I'm working on psychological assessment data that was collected in a non-random sample design. My dataframe is formed of "sex" (male and female) and "level of education"("elementary", "high school", "college"). However, my empirical distribution is different from the true distribution.
I know that true parameter for sex is 0.7 female and 0.3 male. I know as well that the true parameter for schooling is elementary equals 0.5, high school = 0.3, and college equal 0.2
I would like to have a code that could "cut" (adjust?) my dataframe to match these characteristics. I know my final dataframe will have fewer participants than my current one. I'm wondering if a for / loop solution is duable in this case.
Dat:
df2 = data.frame(
sex = rep(c("m","f"),135),
schooling = c("elementary","highschool","college")
)
prop.table(table(df2$sex))
prop.table(table(df2$schooling))
You could weight your observations by your desired proportions, then use dplyr::slice_sample()
:
set.seed(13)
library(dplyr)
prop_sex <- c(f = 0.7, m = 0.3)
prop_school <- c(elementary = 0.5, highschool = 0.3, college = 0.2)
df3 <- df2 %>%
mutate(wt = prop_sex[sex] * prop_school[schooling]) %>%
slice_sample(prop = 0.6, weight_by = wt)
prop.table(table(df3$sex))
# f m
# 0.617284 0.382716
prop.table(table(df3$schooling))
# college elementary highschool
# 0.2716049 0.4259259 0.3024691
Depending on the level of precision you want, you could iterate until the proportions fall within a certain tolerance of your targets.

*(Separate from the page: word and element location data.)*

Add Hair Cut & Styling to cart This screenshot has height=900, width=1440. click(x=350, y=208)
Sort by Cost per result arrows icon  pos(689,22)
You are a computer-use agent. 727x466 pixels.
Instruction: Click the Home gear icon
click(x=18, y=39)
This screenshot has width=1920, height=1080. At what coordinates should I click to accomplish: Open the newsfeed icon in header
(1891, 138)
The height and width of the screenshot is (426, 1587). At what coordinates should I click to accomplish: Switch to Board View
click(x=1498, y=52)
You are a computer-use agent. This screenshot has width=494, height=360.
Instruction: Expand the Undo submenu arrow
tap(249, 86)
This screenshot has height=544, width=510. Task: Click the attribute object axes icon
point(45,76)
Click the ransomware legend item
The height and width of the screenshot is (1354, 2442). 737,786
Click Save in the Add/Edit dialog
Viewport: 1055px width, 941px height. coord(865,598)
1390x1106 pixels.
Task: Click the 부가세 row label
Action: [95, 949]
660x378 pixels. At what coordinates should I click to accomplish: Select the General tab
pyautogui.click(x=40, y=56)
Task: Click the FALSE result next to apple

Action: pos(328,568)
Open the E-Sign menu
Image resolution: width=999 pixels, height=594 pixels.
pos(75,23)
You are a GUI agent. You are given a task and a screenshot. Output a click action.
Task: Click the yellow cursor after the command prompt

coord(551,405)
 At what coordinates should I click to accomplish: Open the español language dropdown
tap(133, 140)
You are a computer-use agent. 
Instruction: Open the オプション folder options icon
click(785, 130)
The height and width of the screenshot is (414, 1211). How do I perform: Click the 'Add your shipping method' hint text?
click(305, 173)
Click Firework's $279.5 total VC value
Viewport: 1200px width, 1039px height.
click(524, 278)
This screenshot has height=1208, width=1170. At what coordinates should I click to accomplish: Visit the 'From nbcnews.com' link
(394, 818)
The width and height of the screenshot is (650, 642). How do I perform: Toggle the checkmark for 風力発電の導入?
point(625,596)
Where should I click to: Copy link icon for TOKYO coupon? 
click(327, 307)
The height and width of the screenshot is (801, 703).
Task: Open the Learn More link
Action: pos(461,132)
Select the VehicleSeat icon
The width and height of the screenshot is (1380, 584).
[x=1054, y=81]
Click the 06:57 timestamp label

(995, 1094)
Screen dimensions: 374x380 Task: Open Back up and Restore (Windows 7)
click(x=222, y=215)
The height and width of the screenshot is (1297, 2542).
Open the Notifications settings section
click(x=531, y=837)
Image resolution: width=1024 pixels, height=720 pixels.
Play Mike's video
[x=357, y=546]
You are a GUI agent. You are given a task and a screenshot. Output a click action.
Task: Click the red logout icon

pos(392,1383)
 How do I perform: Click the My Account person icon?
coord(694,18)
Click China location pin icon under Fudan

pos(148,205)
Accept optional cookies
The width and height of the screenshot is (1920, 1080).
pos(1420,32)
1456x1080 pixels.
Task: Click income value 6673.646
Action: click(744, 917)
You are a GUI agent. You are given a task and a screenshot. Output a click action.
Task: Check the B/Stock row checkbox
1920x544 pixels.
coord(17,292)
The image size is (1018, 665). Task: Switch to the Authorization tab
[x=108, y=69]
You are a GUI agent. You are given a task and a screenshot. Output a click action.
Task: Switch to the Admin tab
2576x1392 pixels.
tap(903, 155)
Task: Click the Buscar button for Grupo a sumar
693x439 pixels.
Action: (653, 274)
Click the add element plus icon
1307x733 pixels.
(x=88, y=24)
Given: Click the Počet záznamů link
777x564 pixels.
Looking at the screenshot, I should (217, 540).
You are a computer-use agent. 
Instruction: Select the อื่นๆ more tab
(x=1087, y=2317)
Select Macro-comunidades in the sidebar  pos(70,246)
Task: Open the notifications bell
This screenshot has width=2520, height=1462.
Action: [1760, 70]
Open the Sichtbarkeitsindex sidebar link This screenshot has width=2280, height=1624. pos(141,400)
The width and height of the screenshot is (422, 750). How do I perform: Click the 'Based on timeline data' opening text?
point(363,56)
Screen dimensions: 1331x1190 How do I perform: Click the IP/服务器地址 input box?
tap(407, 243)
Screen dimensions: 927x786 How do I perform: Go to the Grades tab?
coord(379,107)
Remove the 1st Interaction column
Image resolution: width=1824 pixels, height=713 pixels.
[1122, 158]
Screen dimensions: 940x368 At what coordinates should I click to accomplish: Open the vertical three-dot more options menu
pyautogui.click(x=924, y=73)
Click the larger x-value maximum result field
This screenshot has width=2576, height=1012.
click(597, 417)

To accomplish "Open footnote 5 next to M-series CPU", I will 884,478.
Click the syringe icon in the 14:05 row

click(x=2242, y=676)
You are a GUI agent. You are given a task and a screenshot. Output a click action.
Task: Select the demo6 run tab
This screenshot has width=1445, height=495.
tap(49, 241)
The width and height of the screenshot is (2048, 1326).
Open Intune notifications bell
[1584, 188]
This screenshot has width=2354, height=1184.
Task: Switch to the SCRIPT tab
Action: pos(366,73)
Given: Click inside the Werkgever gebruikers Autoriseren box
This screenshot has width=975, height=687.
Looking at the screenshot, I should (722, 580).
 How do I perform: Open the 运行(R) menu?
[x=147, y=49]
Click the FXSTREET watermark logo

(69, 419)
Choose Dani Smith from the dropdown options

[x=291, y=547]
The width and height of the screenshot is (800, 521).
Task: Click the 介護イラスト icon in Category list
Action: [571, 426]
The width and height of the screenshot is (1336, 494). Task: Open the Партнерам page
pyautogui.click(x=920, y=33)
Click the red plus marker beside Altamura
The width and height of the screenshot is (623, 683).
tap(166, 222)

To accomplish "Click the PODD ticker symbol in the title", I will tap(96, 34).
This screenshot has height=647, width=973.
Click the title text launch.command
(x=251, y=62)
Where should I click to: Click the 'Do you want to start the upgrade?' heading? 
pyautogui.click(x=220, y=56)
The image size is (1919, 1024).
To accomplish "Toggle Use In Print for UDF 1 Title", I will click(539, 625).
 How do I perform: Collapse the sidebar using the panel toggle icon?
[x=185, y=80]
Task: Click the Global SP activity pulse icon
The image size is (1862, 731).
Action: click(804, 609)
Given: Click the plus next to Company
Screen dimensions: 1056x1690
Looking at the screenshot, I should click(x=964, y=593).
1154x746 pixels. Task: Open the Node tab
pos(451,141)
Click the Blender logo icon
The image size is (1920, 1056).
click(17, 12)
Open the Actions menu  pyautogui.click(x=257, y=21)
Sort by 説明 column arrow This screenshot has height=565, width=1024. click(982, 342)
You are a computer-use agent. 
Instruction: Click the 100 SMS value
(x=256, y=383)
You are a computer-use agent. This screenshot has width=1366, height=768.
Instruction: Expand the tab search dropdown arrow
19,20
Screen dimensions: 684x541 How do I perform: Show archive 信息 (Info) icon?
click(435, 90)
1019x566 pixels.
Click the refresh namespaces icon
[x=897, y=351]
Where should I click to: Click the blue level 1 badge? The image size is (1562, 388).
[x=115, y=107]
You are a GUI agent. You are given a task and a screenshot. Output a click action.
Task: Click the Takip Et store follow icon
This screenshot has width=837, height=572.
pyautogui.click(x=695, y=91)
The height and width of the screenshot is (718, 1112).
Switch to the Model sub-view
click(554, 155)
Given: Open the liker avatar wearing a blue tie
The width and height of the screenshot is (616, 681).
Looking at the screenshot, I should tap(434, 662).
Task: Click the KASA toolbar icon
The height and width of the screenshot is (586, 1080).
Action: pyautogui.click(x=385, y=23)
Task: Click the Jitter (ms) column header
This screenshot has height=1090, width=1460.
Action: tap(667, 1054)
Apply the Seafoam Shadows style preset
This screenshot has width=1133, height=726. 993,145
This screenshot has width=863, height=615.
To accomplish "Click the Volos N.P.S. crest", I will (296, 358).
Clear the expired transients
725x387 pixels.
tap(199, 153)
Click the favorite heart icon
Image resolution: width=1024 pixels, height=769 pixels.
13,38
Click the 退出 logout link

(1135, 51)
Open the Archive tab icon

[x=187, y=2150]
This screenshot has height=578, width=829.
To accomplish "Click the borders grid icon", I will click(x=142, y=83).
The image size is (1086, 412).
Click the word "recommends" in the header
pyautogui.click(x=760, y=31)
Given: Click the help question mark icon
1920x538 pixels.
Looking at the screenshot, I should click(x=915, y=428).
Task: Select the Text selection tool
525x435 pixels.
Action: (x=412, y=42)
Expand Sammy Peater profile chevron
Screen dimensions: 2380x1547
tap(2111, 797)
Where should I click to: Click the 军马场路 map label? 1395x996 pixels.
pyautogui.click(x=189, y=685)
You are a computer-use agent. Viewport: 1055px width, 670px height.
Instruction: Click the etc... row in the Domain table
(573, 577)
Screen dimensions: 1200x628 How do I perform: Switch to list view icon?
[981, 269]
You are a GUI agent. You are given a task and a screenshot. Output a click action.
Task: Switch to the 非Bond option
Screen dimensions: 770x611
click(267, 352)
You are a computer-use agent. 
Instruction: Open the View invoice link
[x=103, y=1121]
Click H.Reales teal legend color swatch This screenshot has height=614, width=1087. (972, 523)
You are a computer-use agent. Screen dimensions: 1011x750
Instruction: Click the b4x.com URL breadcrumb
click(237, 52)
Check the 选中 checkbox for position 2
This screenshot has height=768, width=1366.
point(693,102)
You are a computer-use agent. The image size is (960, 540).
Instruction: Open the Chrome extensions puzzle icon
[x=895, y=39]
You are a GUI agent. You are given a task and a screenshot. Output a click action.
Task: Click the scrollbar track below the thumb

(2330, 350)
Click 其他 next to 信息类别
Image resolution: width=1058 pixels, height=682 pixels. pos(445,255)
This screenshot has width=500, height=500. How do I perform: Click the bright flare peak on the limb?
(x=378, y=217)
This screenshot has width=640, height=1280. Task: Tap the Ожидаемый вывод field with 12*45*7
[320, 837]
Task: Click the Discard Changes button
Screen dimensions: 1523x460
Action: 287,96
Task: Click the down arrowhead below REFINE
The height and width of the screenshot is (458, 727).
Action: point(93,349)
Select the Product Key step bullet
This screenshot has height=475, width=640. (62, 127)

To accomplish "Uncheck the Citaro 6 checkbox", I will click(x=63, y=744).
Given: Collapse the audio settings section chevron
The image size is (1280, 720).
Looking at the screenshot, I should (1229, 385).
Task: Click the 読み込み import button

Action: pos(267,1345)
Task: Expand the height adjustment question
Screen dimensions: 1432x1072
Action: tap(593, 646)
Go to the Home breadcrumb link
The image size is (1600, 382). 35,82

df2 <- mutate(df2, wt = prop_sex[sex] * prop_school[schooling])
max_iter <- 1000
tol <- 0.05
for (i in seq(max_iter)) {
df3 <- slice_sample(df2, prop = 0.6, weight_by = wt)
obs_sex <- prop.table(table(df3$sex))
obs_school <- prop.table(table(df3$schooling))
if (
max(abs(obs_sex - prop_sex[names(obs_sex)])) < tol &&
max(abs(obs_school - prop_school[names(obs_school)])) < tol
) break
if (i == max_iter) warning("max iterations reached")
}
prop.table(table(df3$sex))
# f m
# 0.6728395 0.3271605
prop.table(table(df3$schooling))
# college elementary highschool
# 0.2469136 0.4567901 0.2962963
You may also want to look into the survey or srvyr packages for working with weighted data.